Your objective | Show all lines from the records below in which the string "Atlanta" is present.

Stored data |
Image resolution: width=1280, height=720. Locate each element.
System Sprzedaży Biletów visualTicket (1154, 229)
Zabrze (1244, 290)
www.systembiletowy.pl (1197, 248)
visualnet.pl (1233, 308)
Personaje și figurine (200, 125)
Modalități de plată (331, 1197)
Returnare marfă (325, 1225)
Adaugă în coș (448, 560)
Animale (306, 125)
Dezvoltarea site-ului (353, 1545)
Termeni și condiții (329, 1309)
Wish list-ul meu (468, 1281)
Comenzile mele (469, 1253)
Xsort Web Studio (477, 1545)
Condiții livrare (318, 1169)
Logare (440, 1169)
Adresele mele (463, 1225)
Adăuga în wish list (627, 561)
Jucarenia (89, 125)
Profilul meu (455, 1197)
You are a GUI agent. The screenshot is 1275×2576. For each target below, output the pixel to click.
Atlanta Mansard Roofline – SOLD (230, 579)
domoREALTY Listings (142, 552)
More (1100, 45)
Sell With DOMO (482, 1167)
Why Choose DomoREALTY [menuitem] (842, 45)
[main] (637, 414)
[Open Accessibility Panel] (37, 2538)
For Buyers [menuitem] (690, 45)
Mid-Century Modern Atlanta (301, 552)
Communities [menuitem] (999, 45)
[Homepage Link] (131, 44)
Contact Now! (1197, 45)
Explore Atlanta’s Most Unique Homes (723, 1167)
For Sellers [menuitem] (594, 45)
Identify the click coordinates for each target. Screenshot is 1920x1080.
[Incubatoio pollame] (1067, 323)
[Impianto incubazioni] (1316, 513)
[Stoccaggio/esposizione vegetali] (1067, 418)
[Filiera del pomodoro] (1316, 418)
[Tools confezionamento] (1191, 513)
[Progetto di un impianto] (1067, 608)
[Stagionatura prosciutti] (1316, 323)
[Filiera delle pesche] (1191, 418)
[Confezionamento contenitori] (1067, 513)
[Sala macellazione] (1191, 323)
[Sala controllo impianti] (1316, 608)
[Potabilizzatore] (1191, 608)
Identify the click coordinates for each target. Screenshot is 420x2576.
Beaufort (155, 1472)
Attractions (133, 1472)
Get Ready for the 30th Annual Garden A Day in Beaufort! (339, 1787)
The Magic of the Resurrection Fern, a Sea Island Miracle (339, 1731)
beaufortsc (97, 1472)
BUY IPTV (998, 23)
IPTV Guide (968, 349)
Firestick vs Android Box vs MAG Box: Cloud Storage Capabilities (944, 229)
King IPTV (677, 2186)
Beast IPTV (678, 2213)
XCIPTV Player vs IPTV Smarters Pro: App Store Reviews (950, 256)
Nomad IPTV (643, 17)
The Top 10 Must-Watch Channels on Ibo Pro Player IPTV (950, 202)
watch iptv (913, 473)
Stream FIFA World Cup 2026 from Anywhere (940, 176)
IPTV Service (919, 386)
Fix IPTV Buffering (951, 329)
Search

Expected answer |
Atlanta Mansard Roofline – SOLD (230, 579)
Mid-Century Modern Atlanta (301, 552)
Explore Atlanta’s Most Unique Homes (723, 1167)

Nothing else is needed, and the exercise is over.